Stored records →
Start of Block

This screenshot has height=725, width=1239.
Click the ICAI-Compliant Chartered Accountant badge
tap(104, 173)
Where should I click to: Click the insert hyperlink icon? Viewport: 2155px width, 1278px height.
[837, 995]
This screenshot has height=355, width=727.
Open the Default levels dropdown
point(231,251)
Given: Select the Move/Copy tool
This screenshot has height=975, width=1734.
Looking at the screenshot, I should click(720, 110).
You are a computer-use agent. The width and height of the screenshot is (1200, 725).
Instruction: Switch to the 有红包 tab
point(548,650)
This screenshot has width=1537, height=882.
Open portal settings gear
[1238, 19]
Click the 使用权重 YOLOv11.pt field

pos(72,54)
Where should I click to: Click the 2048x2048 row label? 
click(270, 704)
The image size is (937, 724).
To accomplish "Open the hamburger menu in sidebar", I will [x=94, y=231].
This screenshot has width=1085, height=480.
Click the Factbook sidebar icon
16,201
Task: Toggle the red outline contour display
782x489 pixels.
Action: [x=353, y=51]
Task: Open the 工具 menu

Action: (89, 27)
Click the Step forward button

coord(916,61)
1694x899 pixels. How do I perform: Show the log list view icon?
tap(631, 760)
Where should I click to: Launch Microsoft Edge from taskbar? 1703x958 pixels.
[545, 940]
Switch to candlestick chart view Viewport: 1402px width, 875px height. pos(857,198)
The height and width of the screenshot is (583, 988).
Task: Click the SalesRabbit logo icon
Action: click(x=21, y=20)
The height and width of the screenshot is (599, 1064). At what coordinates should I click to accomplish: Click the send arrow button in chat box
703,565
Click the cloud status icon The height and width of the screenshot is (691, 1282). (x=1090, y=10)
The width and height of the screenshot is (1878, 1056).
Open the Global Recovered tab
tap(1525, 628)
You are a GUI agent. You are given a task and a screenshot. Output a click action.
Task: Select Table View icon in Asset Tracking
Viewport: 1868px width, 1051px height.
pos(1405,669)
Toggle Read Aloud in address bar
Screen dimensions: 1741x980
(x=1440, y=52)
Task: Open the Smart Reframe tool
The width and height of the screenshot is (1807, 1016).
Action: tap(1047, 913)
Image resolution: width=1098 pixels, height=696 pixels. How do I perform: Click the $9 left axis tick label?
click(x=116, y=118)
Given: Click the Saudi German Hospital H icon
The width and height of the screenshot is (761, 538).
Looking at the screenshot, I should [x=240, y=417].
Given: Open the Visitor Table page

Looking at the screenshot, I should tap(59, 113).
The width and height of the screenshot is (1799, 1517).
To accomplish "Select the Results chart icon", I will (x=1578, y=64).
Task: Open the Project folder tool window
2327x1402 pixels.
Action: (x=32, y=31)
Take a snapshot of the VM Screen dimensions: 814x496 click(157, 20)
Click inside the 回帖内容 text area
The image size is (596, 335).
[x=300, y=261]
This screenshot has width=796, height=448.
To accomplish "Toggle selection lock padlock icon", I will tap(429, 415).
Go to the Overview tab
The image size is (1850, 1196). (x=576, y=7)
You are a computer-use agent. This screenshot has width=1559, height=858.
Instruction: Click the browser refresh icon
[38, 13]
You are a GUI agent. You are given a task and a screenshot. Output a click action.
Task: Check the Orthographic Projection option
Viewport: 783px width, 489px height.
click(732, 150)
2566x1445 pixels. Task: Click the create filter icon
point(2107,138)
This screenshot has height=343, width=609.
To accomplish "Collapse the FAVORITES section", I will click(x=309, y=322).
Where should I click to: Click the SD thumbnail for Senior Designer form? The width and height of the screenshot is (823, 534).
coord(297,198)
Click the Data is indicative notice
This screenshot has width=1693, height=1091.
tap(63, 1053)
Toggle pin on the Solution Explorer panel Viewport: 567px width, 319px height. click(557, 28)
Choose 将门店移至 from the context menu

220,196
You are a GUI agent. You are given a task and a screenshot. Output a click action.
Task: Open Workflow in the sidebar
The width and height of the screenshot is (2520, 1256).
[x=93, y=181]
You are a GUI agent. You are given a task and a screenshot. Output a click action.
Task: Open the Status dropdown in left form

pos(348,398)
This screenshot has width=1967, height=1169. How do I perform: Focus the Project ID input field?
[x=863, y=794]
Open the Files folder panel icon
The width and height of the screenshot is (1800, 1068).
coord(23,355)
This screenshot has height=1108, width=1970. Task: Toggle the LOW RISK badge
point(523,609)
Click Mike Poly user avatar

End of Block

WORK TASK → Find how many of the lines above have the word "will" in them. State only that number.

SOLUTION → 4